Ben Aris in Berlin -
The ratings agency Standard & Poor's issued a report in February warning that the Baltic states were overheating and headed towards a hard landing, but other economists in the region argue those fears are overblown.
Huge current account deficits over 10% in Lithuania and Estonia, and over 20% in Latvia have spooked investors, who fear a meltdown similar to that which swept East Asia in the 1990s.
"The large current account deficits give cause for alarm, but this a knee-jerk reaction. The three countries have successfully integrated into the EU and the banking system is more of a buffer [to a crisis] than a source of crisis," says Piere Cailleteau, chief international policy analyst at Moody's Investor Services. "The major risk is not of an Asian-style meltdown, but a repeat of the Portugal Syndrome - a number of years of economic stagnation, high unemployment and credit problems following accession to the EU."
Latvia is in the worst shape and speculators attacked the currency at the start of the year in an attempt to force a devaluation. However, some economists argue the tiny republics have two things going for them that Asia did not: their small size and the fact of EU integration.
"There were attacks on the [Latvian] currency in the spring, but the foreign exchange market is shallow and the central bank has effective control of liquidity," says Hansbanka's chief economist Martins Kazaks. "As the foreign exchange market has effectively been closed, speculators can't borrow lats and it looks like these attacks have been beaten off."
The Latvian government has woken up to the problems and introduced an austerity package in March. Kazaks says that, rather unfairly, S&P released its report while the government was in the middle of working out its plan.
"High inflation and high credit growth is driving domestic demand, which has led to fast import growth, especially in Latvia and its ballooning current account gap," says Kazaks. "But the good thing is the government is aware of the problem and took action in March. There have been some administrative changes that should slow the growth of real estate prices by reducing the attractiveness of the investments and that will also affect credit demand. Some of these measures went into affect in April, but most of them only take force from the start of June."

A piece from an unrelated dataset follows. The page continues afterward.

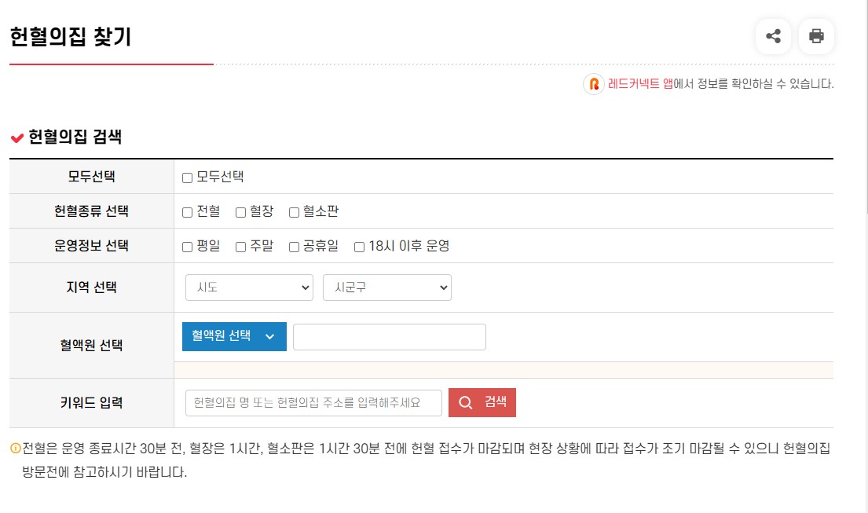Click the print icon at top right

Joining the EU will also have a significant stabilizing effect. Moody's acknowledged the problems of all three countries in March, but said that despite these problems the underlying economies were healthy and so it didn't intend to downgrade any of the countries.

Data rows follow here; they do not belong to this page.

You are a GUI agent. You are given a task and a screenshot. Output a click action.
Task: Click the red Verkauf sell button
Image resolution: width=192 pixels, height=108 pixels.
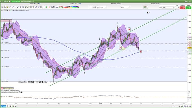182,8
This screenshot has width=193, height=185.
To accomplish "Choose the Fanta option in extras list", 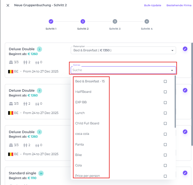I will pyautogui.click(x=80, y=144).
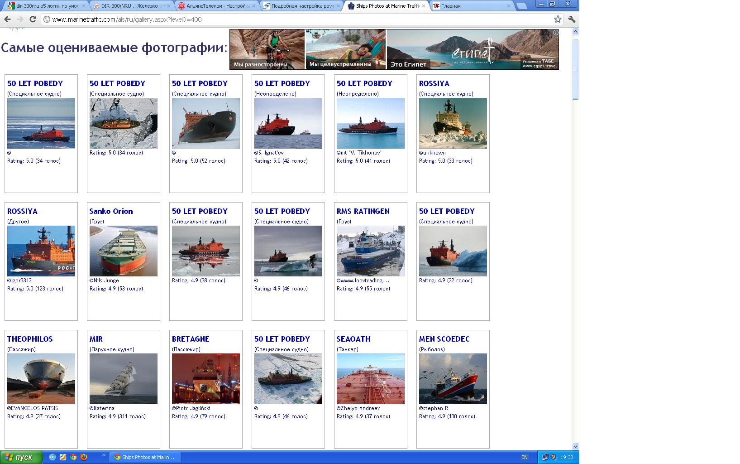Reload the page with the refresh icon
740x464 pixels.
coord(33,19)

"These problems look nasty on the surface, but they are all at root healthy economies," says Cailleteau. "However, we do expect them to have problems in the medium term."
End of the party
That is not to say that the problems aren't real. The danger is that corporate and personal debt is rising fast and at some point the banks will have to tighten access to credit, abruptly bringing the party to an end.
Dr. Ralf Wiegert, head of Eastern Europe at Global Insight, says: "It's rooted in the private sector and the real estate sector. The problem is that these markets are quasi-members of the Eurozone thanks to their currency boards that link the local currencies to the euro, which means they can borrow very cheaply in euros, which has lead to a boom on the real estate markets. It is possible to see a scenario where interest rates rise fast and then people will get into problems refinancing their loans and the bubble would burst."
However, the tiny size of the banking sectors and the dominance of Scandinavian owners is an effective counterbalance to the possibility of a meltdown led by a hike in interest rates.
"The three Baltic states have the advantage of being very small, which means that capital flight is restricted. Most of the inflows into these countries are coming through the Scandinavian banks that own a lot of the local banking system. It is in their interest to stabilise the situation and they won't run as a collapse would hurt their interests the most. This is in itself a stabilising influence," says Hansbanka's Kazaks.